If writing blog posts on the past five hundred and twenty-six UK #1s has taught me anything – and I’m not sure that it really has – then it is this: I like reggae…

Red Red Wine, by UB40 (their 1st of three #1s)

3 weeks, from 28th August – 18th September 1983

I was never that convinced by the genre, having spent too much time in beach bars on holiday, where the same dull ‘reggae chill-out’ playlists are looped year on year. But tracking the genre’s progress, from Desmond Dekker, past ‘Double Barrell’, Johnny Nash and Althea & Donna, to last year’s Reggae Autumn, I realise that I’ve enjoyed most of it. And when this record’s slow-shuffling rhythm kicks in, my heart does a little flip…

Red, red wine… Goes to my head… It’s a song about drinking, which is usually a good thing, even if it is about drinking away your misery… Just one thing, Makes me forget… Red, red wine… It’s laid-back, it’s cool, the chimes in the background sound like my school bell. It’s a bit lightweight, I guess, if you wanted to nit-pick, but it doesn’t outstay its welcome.

The video ties in with the theme, set as it is in a pub. The band order beers, though, not red, red wine. I suppose it would have been a bit of a stretch, in 1983, to have a bunch of Birmingham lads ordering bottles of Chateauneuf-du-Pape. Sadly, though, this #1 isn’t heralding a second consecutive Reggae Autumn. Unlike in 1982, when we went from Musical Youth, to Culture Club, to Eddy Grant, this is an isolated outbreak.

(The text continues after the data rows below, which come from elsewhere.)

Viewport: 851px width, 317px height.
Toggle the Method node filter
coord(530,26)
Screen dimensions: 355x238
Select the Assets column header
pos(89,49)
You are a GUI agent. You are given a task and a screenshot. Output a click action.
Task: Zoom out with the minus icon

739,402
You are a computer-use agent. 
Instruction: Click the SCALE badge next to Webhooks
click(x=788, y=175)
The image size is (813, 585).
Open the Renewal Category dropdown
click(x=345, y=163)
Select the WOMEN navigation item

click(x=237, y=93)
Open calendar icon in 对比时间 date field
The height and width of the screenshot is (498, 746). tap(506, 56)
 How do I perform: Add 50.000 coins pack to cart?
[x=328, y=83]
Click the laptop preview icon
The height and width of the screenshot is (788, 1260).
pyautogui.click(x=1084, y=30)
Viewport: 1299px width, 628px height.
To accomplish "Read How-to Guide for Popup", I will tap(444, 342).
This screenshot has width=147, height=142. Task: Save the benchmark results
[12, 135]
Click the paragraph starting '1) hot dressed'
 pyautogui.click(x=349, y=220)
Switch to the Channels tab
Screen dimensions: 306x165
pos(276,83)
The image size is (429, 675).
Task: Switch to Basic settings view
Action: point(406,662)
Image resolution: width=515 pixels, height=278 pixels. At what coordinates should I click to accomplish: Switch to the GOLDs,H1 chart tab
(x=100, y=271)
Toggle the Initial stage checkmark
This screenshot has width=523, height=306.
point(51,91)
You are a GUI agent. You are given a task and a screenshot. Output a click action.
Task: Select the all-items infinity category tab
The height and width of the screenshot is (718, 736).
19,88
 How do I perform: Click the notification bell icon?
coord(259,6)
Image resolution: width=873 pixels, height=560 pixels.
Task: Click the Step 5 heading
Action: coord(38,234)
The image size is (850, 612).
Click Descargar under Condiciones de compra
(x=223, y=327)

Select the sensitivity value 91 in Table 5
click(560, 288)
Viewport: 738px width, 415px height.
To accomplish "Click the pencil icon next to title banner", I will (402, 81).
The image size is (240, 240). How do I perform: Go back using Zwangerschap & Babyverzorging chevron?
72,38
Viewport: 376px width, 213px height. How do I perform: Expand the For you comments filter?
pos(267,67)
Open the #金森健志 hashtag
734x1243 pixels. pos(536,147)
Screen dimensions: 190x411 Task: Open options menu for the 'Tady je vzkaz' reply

UB40 had been around since the end of the seventies, and were no strangers to the Top 10 in the early eighties. Their name famously derives from the form used to sign-on for benefits at the time (Unemployment Benefit, Form 40). I suppose their early fans might have viewed their first chart-topping hit as a bit of a sell-out moment, lacking the edge of some of their earlier hits, but I have no such history with the band and am enjoying it!

I have to admit, though, my shock in discovering that this isn’t the original version of ‘Red Red Wine’. OK, the fact it’s a cover doesn’t shock me… The fact that it was written in the first place by the famously un-reggae Neil Diamond, does. UB40 didn’t base their cover on his country-ish ballad, but on Jamaican singer Tony Tribe’s version from a couple of years later. Diamond, though, loves these takes on his original, and often performs it live in a reggae style nowadays.

There is an six-minute, extended version of this record, featuring an extended toast/rap from band member Astro (who sadly passed away just last year), but I doubt many people have heard it. That version does start to outstay its welcome… Perhaps, though, it explains the record’s belated success in the US. (It wouldn’t reach #1 there for another five years, until UB40 performed it at a concert for Nelson Mandela.)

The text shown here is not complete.